**Задание для работы**.
Воспроизведите без изменений часть интервью с Константином Арбениным от слов «Выход книги стал» до слов «в течение многих лет.» включительно.

**Фрагмент страницы**.
──────────────────────────────
Константин Арбенин: «Пророком в нашем отечестве быть, увы, несложно»

Константин Арбенин: «Пророком в нашем отечестве быть, увы, несложно»

Совсем недавно в издательстве «Детская литература» вышел роман-сказка Константина Арбенина «Иван, Кощеев сын», и оказалось, что мы знали о героях народных сказок далеко не все. Кощей, как выясняется, тоже способен на сильные глубокие чувства и ничто человеческое ему не чуждо. Теперь он прекрасный семьянин и у него растет сын Иван. Да что там растет — вырос уже давно! Только неизвестно, Иван — обычный человек, как его мать, или бессмертный в отца?.. Вот вопрос так вопрос! Позвал как-то Кощей Ивана и признался, что забыл, где смерть его запрятана — та самая иголка, в которой вся его Кощеева сила. И отправился Иван на поиски — такого молодца только за смертью и посылать! Но если мы привыкли, что в русских народных сказках Иван ищет смерть Кощееву, чтобы быстрее избавиться от злодея, то в сказке Константина Арбенина всё совершенно иначе, и юноше не так просто решиться сломать пресловутую иголку, ведь Кощей ему не чужой человек: чай, родной отец, как-никак! И чем закончится эта сказочная история, вы узнаете, только дочитав книгу до конца.

Выход книги стал для нас поводом встретиться с Константином Арбениным и поговорить о новой книге, о творчестве, о фольклоре, о сегодняшнем дне и, конечно, о группе «Зимовье зверей», солистом которой Константин является в течение многих лет.

Автор, исполнитель, музыкант, поэт, писатель... — и это всё Константин Арбенин. Кем же вы сами себя считаете прежде всего?

— Я свободный художник, занимаюсь тем, что мне интересно в данный момент. А мне интересно многое. Поэтому я сегодня пишу повесть или сочиняю стихи, завтра записываю свои песни с рок-группой, а послезавтра играю на сцене драматический моноспектакль. И если я к своим 50-ти годам не остановился на каком-то одном виде творчества, то именно потому, что все они для меня важны, равно необходимы. Каждый вид и жанр — это средство самовыражения: чем больше этих средств в арсенале художника, тем он свободнее. Хотя есть в этом и отрицательные стороны: иногда меня просто разрывает, и я не могу сосредоточится на чём-то одном... Но сейчас вы берёте у меня интервью как у писателя, и значит именно этот род деятельности для меня самый главный в настоящий момент.
──────────────────────────────
**Представленные сведения**.
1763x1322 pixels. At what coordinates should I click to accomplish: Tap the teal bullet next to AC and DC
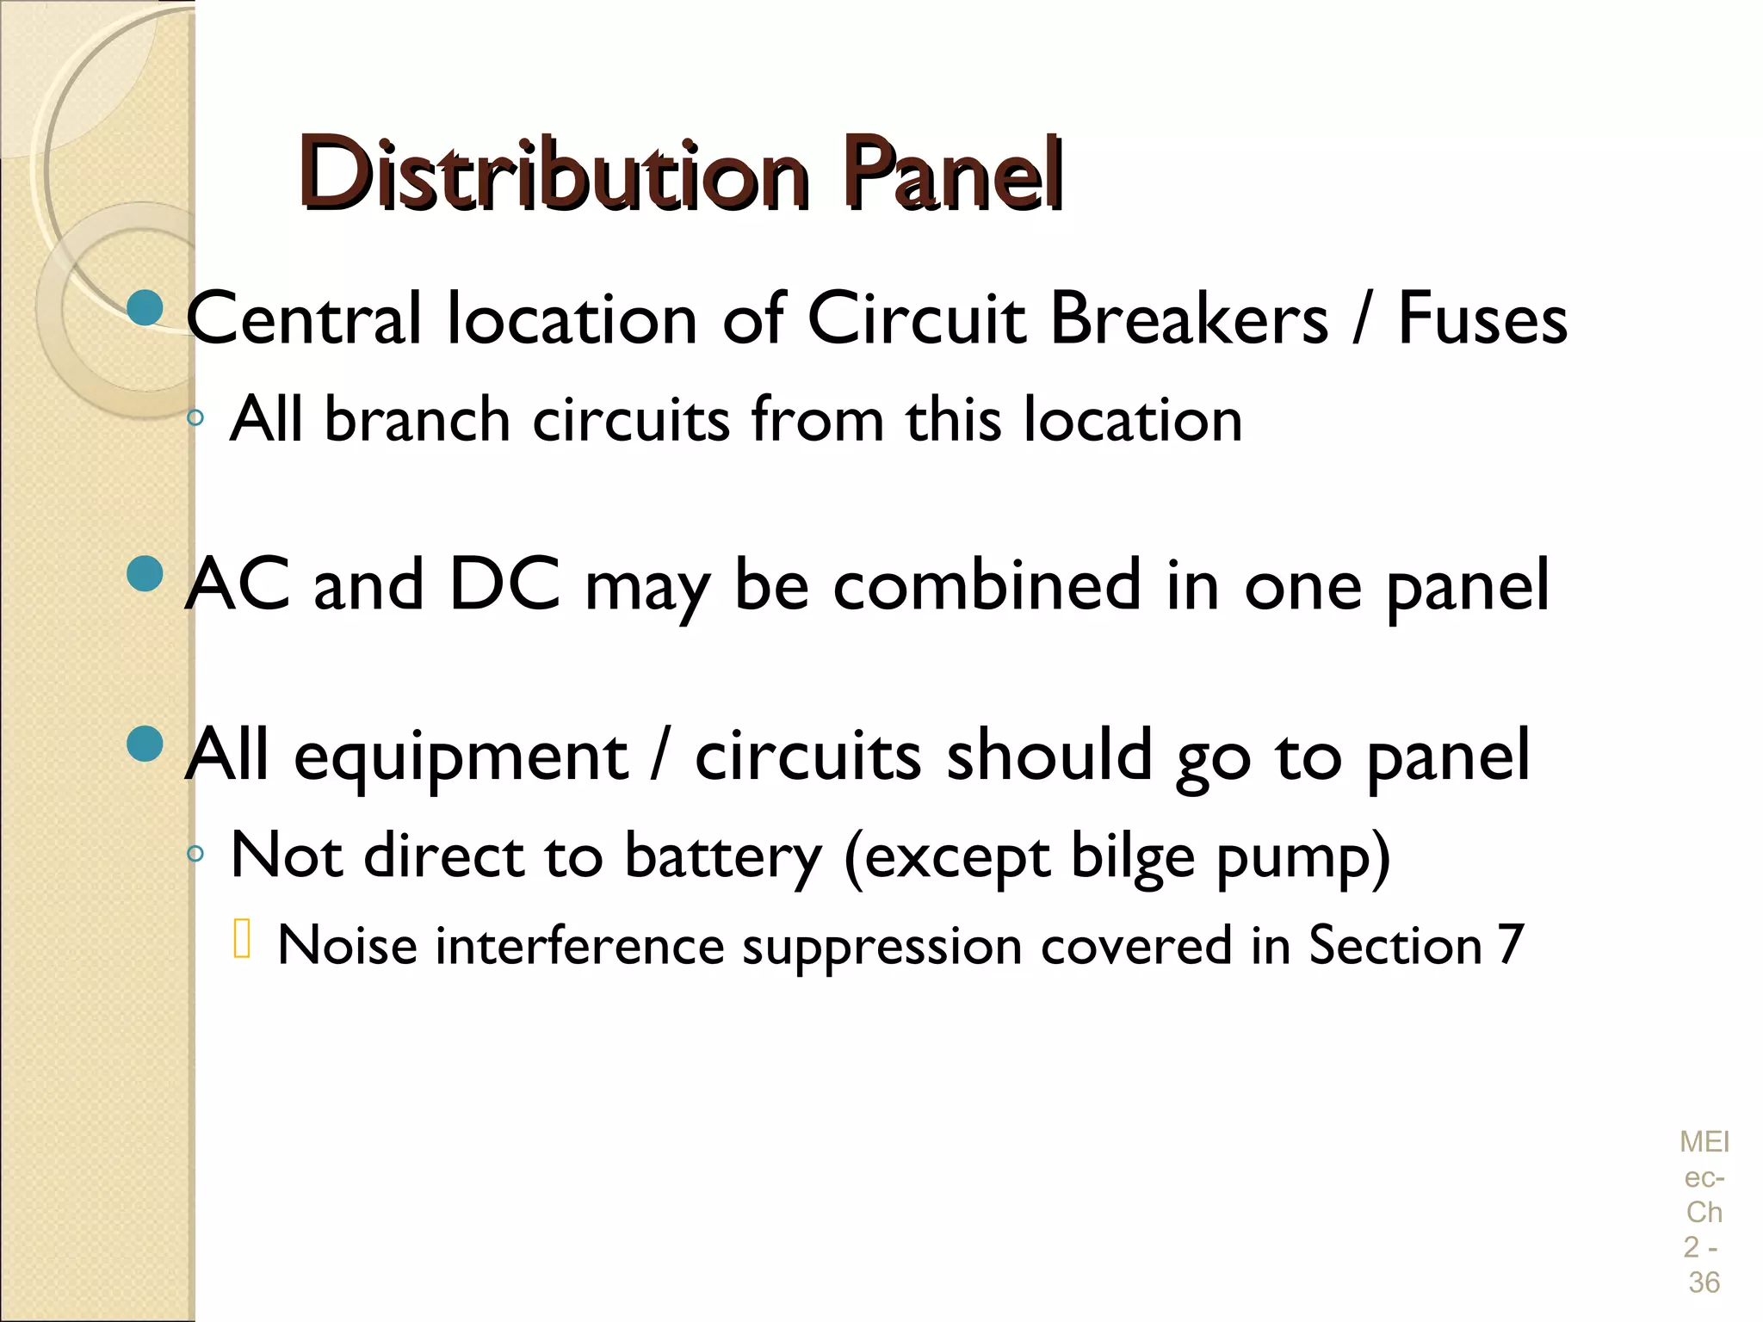(144, 574)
──────────────────────────────
**Решение задания**.
Выход книги стал для нас поводом встретиться с Константином Арбениным и поговорить о новой книге, о творчестве, о фольклоре, о сегодняшнем дне и, конечно, о группе «Зимовье зверей», солистом которой Константин является в течение многих лет.